Fig. 6. Working model for the activation of the Cf-4/SOBIR1/BAK1 immune complex, and the initiation of downstream immune signalling by the activated complex.

In the absence of the Avr4 effector (left panel), the resistance protein Cf-4 constitutively interacts with SOBIR1. On the other hand, SOBIR1 constitutively forms homodimers that allow basal activation of the SOBIR1 kinase domain through cross-phosphorylation. In response to the perception of Avr4 by Cf-4 (right panel), SOBIR1 initiates strong auto-phosphorylation of its kinase domain, and the amino acid residue Thr522 is required for its intrinsic kinase activity. Meanwhile, the Cf-4/SOBIR1 complex recruits BAK1, after which trans-phosphorylation events between the cytoplasmic kinase domains of SOBIR1 and BAK1 take place. Members of the N. benthamiana RLCK-VII-6, 7, and 8 are required for the Avr4/Cf-4-triggered ROS burst, whereas members of RLCK-VII-7 are also required for the Avr4/Cf-4-induced HR. SOBIR1 Tyr469 plays an essential role in the Avr4/Cf-4-triggered HR and MAPK activation, but not in ROS accumulation and SOBIR1 intrinsic kinase activity.
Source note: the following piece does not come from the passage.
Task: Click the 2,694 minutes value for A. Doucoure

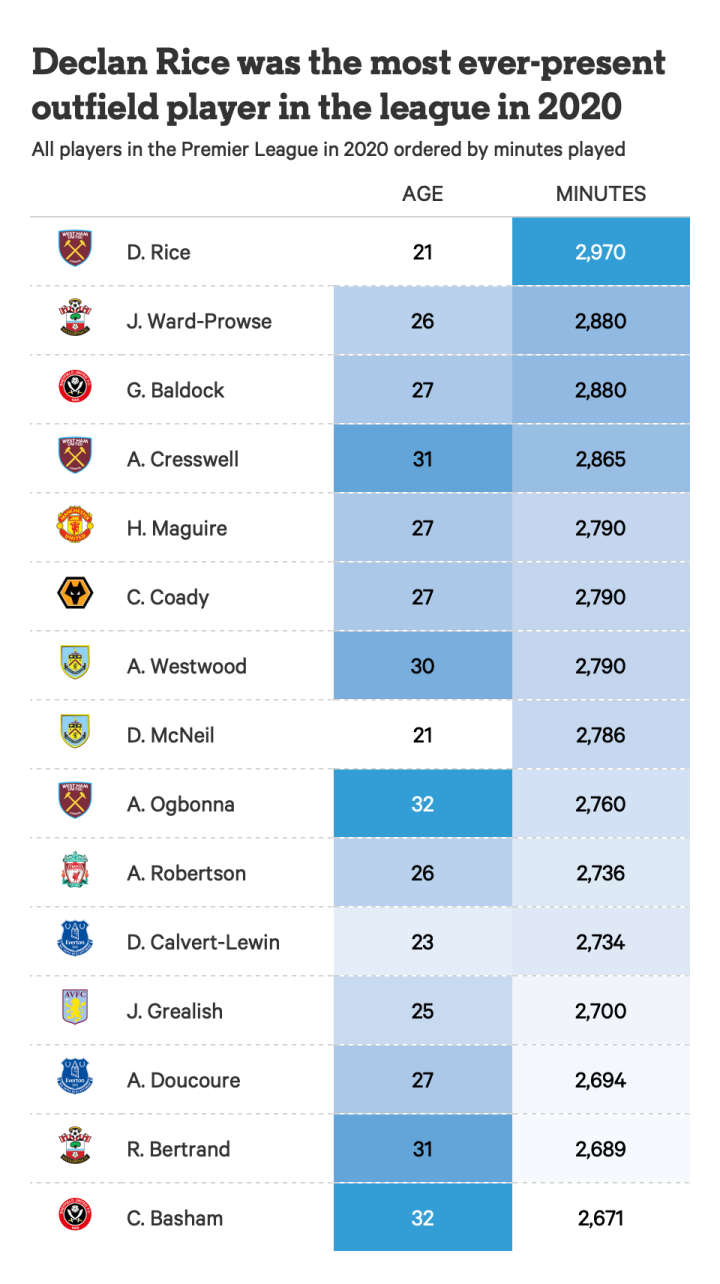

As this particular residue is predicted to be solvent-exposed, it is proposed that this residue regulates plant immune responses by interacting with specific downstream signalling partners. All selected RLCK-VII members can be directly trans-phosphorylated by both SOBIR1 and BAK1. Likely, these trans-phosphorylation events lead to the activation of these RLCKs, after which they can phosphorylate the RBOHB oxidase, leading to the accumulation of apoplastic ROS. Members of RLCK-VII-7 possibly phosphorylate various transcription factors or other downstream signalling components to trigger the activation of the HR. Solid arrows indicate signalling events with supporting data presented in this study, whereas dashed arrows indicate proposed events. The red open (left panel) and filled (right panel) circles with a ‘P’ inside represent low levels and high levels of phosphorylation, respectively. PM plasma membrane.